Un documento interno de la Administración Provincial de Obra Social expone con números propios una crisis que ya no admite eufemismos: el sistema gasta mensualmente $13.465 millones y recauda apenas $10.373 millones, con un déficit per cápita que crece cada mes y una dependencia del Tesoro Provincial que el propio organismo califica como «señal de alerta». Sin reforma estructural, advierten desde adentro, el colapso es inevitable.

El número que lo dice todo

Hay una cifra en el informe de situación económico-financiera de la Administración Provincial de Obra Social de La Rioja que condensa, con la brutalidad de la aritmética, la magnitud de la crisis: cada uno de los 129.302 afiliados que sostiene el sistema le genera al organismo una pérdida neta de $23.910 por mes. No es una estimación externa ni una proyección opositora. Es el dato que surge de restar los ingresos per cápita —$80.228,18— al gasto per cápita promedio de los últimos cinco meses —$104.138,22—. La diferencia la paga alguien. Y ese alguien, hoy, es el Tesoro Provincial.

El déficit mensual consolidado, computando todas las fuentes de financiamiento, asciende a $3.091.615.839,27. Mensualmente. Todos los meses. Y la brecha, según el propio documento, «se agranda todos los meses».

El tamaño del sistema y lo que cuesta sostenerlo

APOS es la obra social del Estado provincial riojano. Con 129.302 afiliados, es el mayor sistema de cobertura sanitaria de la provincia y uno de los pilares institucionales sobre los que descansa la salud de los empleados públicos y sus grupos familiares. Su masa de recursos para 2025 asciende a $124.483.965.885,52, distribuidos en cinco fuentes:

Los aportes personales de los afiliados representan el 29,1% del total, con $26.469.827.869,38. Las contribuciones patronales —lo que aporta el Estado como empleador— constituyen la porción más grande, con el 37% y $45.977.590.792. Los aportes provenientes de ANSES suman $12.772.622.769, equivalentes al 10,3%. Los coseguros apenas alcanzan $341.492.547, es decir, el 2,8%. Y el aporte del Tesoro Provincial —la transferencia directa desde las arcas del gobierno de Quintela— llega a $36.201.076.791, representando el 20,8% del total.

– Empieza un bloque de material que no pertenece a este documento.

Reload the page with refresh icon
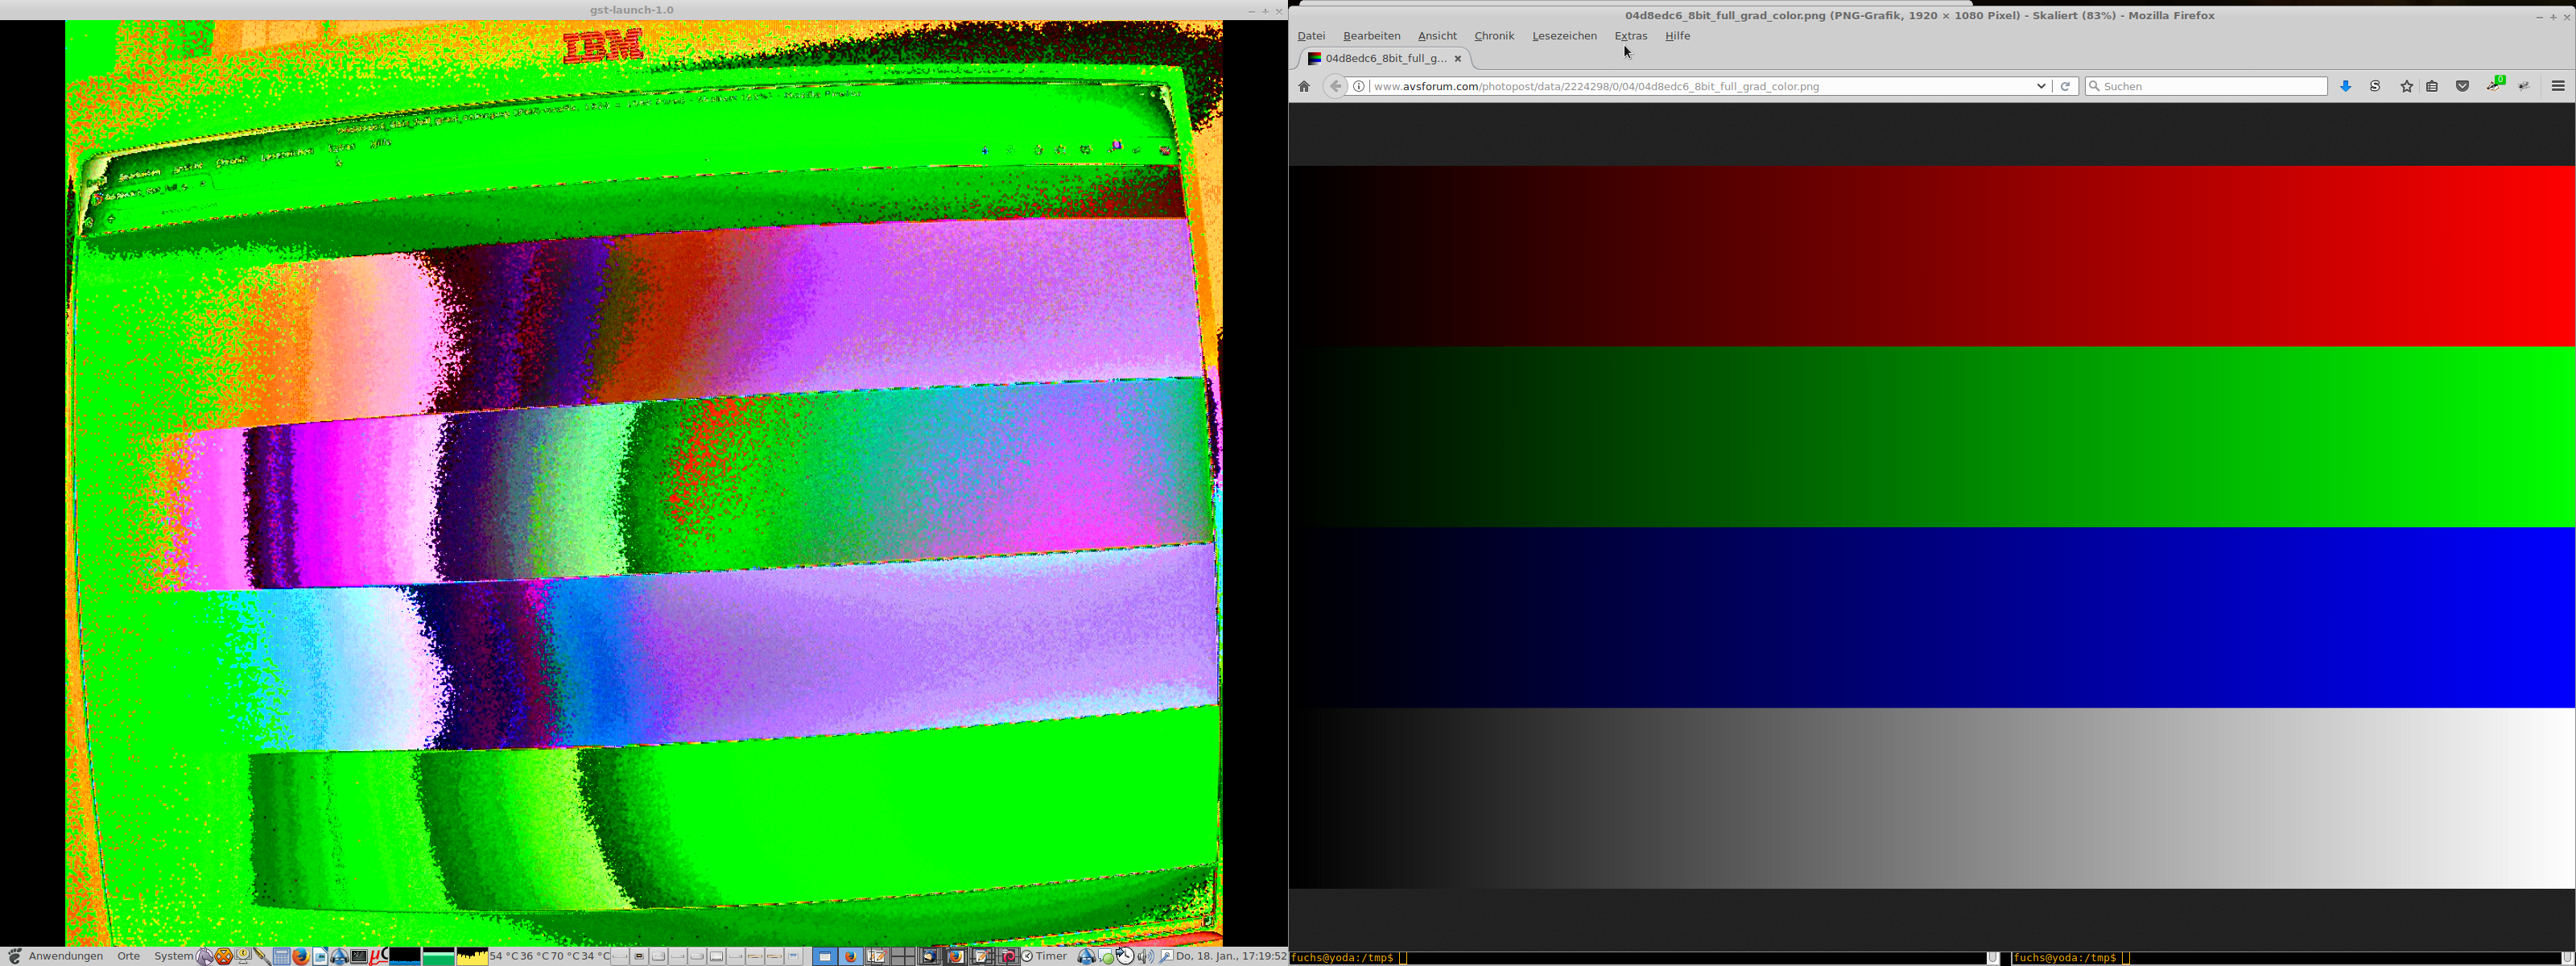2576x966 pixels. [2065, 87]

En términos mensuales, APOS recibe en promedio $10.373.000.000. Gasta, en promedio, $13.465.000.000. La diferencia —más de tres mil millones de pesos cada treinta días— es la fotografía más precisa del agujero financiero del sistema.

La dependencia del Tesoro: una señal de alerta que el propio organismo reconoce

El capítulo más incómodo del informe es el que analiza la dependencia estructural de APOS respecto del Tesoro Provincial. El documento no lo edulcora: lo llama, con todas las letras, «señal de alerta».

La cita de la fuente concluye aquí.